### [Dataset records]
++++++++

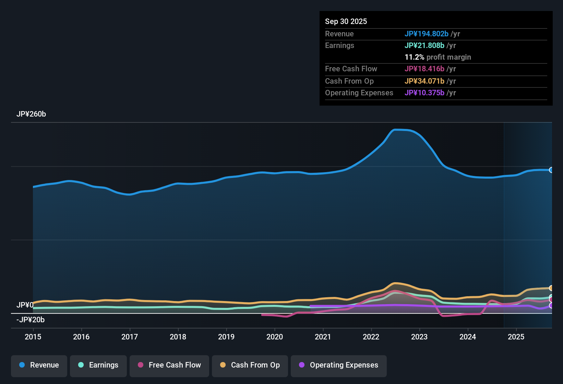The image size is (563, 384).
Task: Click the JP¥260b axis label
Action: tap(32, 114)
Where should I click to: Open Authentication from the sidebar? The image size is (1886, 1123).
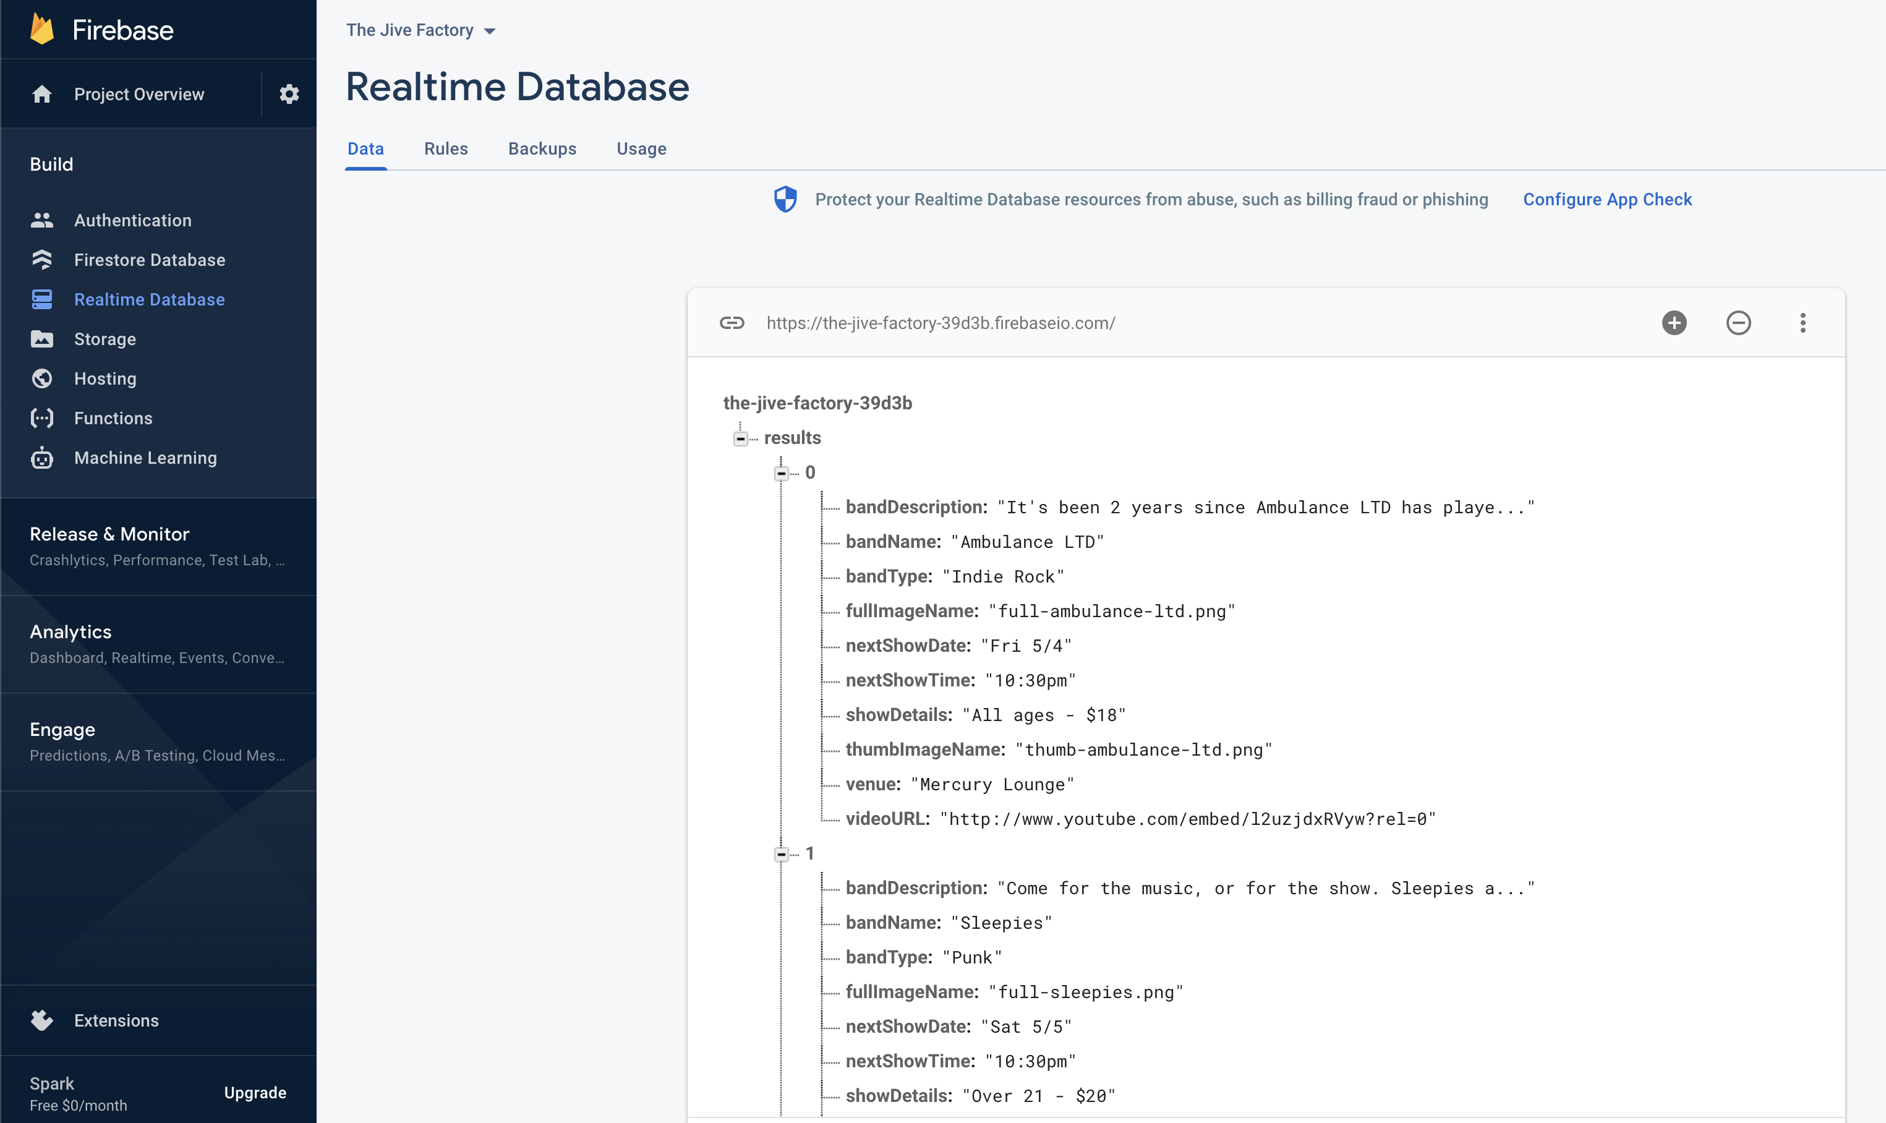[x=132, y=220]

++++++++

### [What this task involves]
Retype only the lines from the one with "Where should I" through the final line of the entries, please, and keep the pictures out.

### [Written response]
Where should I click to: Open Authentication from the sidebar? The image size is (1886, 1123).
[x=132, y=220]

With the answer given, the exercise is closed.